__Instructions__.
a – Answer these questions using the turkey-hunting article.
(i) What type of tree does the author say turkeys often use for roosting?
(ii) Which calls does the author bring to the timber at dusk to locate a bird?
(iii) Between what hours might a Tom move to strut zones?
b – Write the next part of the turkey-hunting article, picking up after its final sentence.

Making Your Plan: 5 Common Areas That Will Help You Find Your Tom
By Ryan Graden
Have you ever heard the loud and deep-pitched call of a gobbling Tom in the morning? There’s no better “wake-up” call in the timber! No kidding! If you haven’t ever heard it before, grab yourself a cup of coffee and get out to some timber before sunup in the springtime. All you have to do is stand by your truck and listen as the first light gives rise to these calls that will echo any timber valley here in Iowa. It will get your blood pumping and your excitement will shoot right up the scale. A gobbling Tom signals to us hunters, turkey season has arrived!
The easy part of hunting these birds is hearing those big ‘ol boys in the morning. The tougher part is finding them. It’s not as easy as you think sometimes. When you hear a Tom sound-off in the timber, you can’t just sneak up and bag him. Unless you carry a rabbit’s foot or a horseshoe in your pocket. You have to come up with a plan to fool him into coming to you and that’s where the fun begins.
To create your plan you have to know a few things about these sly birds. You need to know their advantages, their keen senses, and most of all where to find them. Finding birds is arguably the most basic element to making your plan work. But you wouldn’t believe how many hunters ignore this important piece of the puzzle that could save them a lot of time, effort, and frustration. Where do you find a Tom?
My hope is that this article will give you some basic knowledge that you might use in your hunts this coming spring. If you have an area you usually hunt and some of these suggestions seems to fit the description of that area, give them a try. And if you’re new to turkey hunting, key into these areas when you gain access to land or if you’re on public land. They will eliminate a lot of “wandering” in the timber to find a target to hunt.
This may seem like a basic thought, but you’d be surprised at how many guys ignore the possible success of hunting a turkey roost.
If you didn’t know, turkeys roost every night for protection from predators that might be seeking for prey through the night. But they don’t just roost in any tree. That’s the key! A turkey is a large and heavy bird and to comfortably roost, they need the proper tree to use. Roosting trees, in my experience, are often hardwood types that have long and strong limbs that grow level and parallel to the ground.
Some of the best roosting trees are found where a Tom can easily fly from a ridgetop to a branch below him. You will know you’ve found a roosting spot when you see the droppings below the tree. If the branches are used enough, you will also see a little wear and tear on the branch from the tight gripping toes of the turkeys.
To hunt a roost, it would be to your advantage to locate a bird the evening prior to the morning you plan to hunt. Wait till dusk during the fading minutes of daylight after most turkeys have chosen and flown to a roost. I often will take a crow call or a coyote howler call out to the timber to do this. Get near the timber and let out a loud and obnoxious call. If you get an answer, don’t “go find him”. Just make note of the area he’s calling from and plan on setting up near that area while it’s still dark the next morning. Again, keep some distance between you and him in your setup. Your goal is to coax him to leave his roost and land in search of a hen (you).
After a Tom has landed from his roost, he’s going to do his best to impress the ladies. This, as a hunter, is one of the best shows you will ever see in the woods. If you see it, take a few moments to enjoy the dance that a mature Tom will do before you take a shot if you can.
Sometimes, however, a Tom will not always win over a ladies love. He may be with hens right off the roost, but if they aren’t interested in breeding and once they’ve filled their stomachs, he will be alone once more. That doesn’t mean he gives up. He will take his dance “on the road” to what we know as “strut zones”. These are areas that he can display his grandeur to any other ladies in the area that might be interested and ready to breed. Usually, this will be in the late morning hours. From my experience, this may be anytime between 10 a.m. and noon.

Lines of data
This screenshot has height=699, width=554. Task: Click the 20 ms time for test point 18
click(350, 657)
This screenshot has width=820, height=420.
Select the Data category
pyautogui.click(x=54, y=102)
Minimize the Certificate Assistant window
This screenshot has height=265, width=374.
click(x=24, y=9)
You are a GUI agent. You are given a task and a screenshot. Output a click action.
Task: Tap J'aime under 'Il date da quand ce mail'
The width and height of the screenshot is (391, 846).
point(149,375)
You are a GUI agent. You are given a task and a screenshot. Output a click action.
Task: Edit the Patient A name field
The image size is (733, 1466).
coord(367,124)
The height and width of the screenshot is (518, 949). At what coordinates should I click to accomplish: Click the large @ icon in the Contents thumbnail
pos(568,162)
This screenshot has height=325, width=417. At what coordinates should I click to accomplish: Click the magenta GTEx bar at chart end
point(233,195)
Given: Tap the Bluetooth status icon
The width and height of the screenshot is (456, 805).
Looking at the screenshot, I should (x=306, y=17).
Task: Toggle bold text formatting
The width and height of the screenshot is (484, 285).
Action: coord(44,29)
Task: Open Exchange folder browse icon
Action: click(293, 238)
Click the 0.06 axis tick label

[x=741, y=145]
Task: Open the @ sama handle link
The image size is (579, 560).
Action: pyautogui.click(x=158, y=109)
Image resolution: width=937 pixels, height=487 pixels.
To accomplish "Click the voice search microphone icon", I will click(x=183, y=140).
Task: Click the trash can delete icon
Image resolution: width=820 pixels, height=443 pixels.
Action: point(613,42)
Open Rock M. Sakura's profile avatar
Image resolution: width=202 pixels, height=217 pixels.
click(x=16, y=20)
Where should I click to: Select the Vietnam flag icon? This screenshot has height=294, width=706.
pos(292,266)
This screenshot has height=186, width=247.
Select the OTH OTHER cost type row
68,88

__The replies__.
a –
(i) Hardwood trees with long, strong limbs that grow level and parallel to the ground.
(ii) A crow call or a coyote howler call.
(iii) Between 10 a.m. and noon.

b –
Strut zones are usually not huge areas of property. A space of 3-4 square yards is all that a Tom needs to strut in. They also like to be a little higher than the area around them. Keying into small hills and rises in the topography of the woods will help you discover these areas.
You will know that you’re in the right spot when you see turkey tracks, dragging marks from their wings, and a general “wear down” of the ground. These Toms will go back-and-forth displaying themselves for long periods of time constantly looking around from their highpoint for hens in the area. If one strut zone doesn’t produce a mate, he will travel to another. This leads me to my next suggestion.
Turkeys are creatures of habit and they will often create a routine that they will often follow in a pattern. They often use same areas to roost, feed, strut, and travel. As long as they aren’t pressured by other things too much, they will continue to repeat these patterns day after day.
That’s where this suggestion can be to your advantage as a hunter. Turkeys, like many animals, will use a path of least resistance. Just like humans, we like easy travel. We use roads, sidewalks, paths, and more to make our transitions from place to place every day. Turkeys are the same and that’s what you need to remember.
Where I hunt, there are an abundance of old logging roads through the timber. These roads were cleared over 30 years ago when a company came in and selectively harvested older oaks and hickories for commercial use. Although they left a lasting mark, it has been a benefit to the local wildlife and to my hunting methods.
Through the use of trail cameras and good scouting, I know that there are certain logging roads that have become travel corridors for toms as they move from strut zones to strut zones. In these situations, sometimes you don’t even need to call. You just need to be in the right place at the right time. And by the use of a trail camera, you can zero in on that time!
This may sound odd but it’s true. If you have a major power line that runs through your property or a property that you hunt, don’t ignore it! Especially if those powerlines run through timbered areas or near timbered areas.
If you’ve ever seen these areas, you will quickly notice that they are open! That’s the key. Power lines are somewhat maintained to be free of trees, branches, and other debris that could harm the lines. So, from time to time, those companies will come out and trim up those areas to protect their lines. That, in return, creates an amazing space for turkeys to travel and strut in.
I remember watching an outdoor television show that was hosted by a hunter named “Colorado Buck”. Colorado has been in the TV hunting industry for years and knows what he’s talking about when it comes to hunting different species. It just so happened, as I was watching one day, that he was turkey hunting on a new property that he had not had a chance to scout too well yet. However, he knew there were some powerlines running through it. He keyed in on that area the first morning out and before the sun had come up, he had his Tom!
I have done the same here in Iowa and have had luck from time to time with the tactic. No joke, if you hunt an area with lines like this running through it, don’t ignore the opportunity!
Field Edges and Stubble
Another great area that you shouldn’t ignore are fields, field edges, and field stubble. Fields are just a logical place for turkeys to be in multiple times during the day. They are feeding areas, and usually have a lot to offer a hunter.
Turkeys will spend most of their day foraging for food. Their daily diet consists mostly of small bugs, worms, grass/greens, and dropped seeds. So, logically, fields will hold quite a bit of forage for turkeys to find. And the advantage to the turkeys is they don’t have to scratch through layers and layers of leaves to find something! Once the snow is melted, it’s easy pickings!
Being out in the open also let’s those turkeys warm up! The spring sun on their black feathers makes is a wonderful area to warm up and feel good!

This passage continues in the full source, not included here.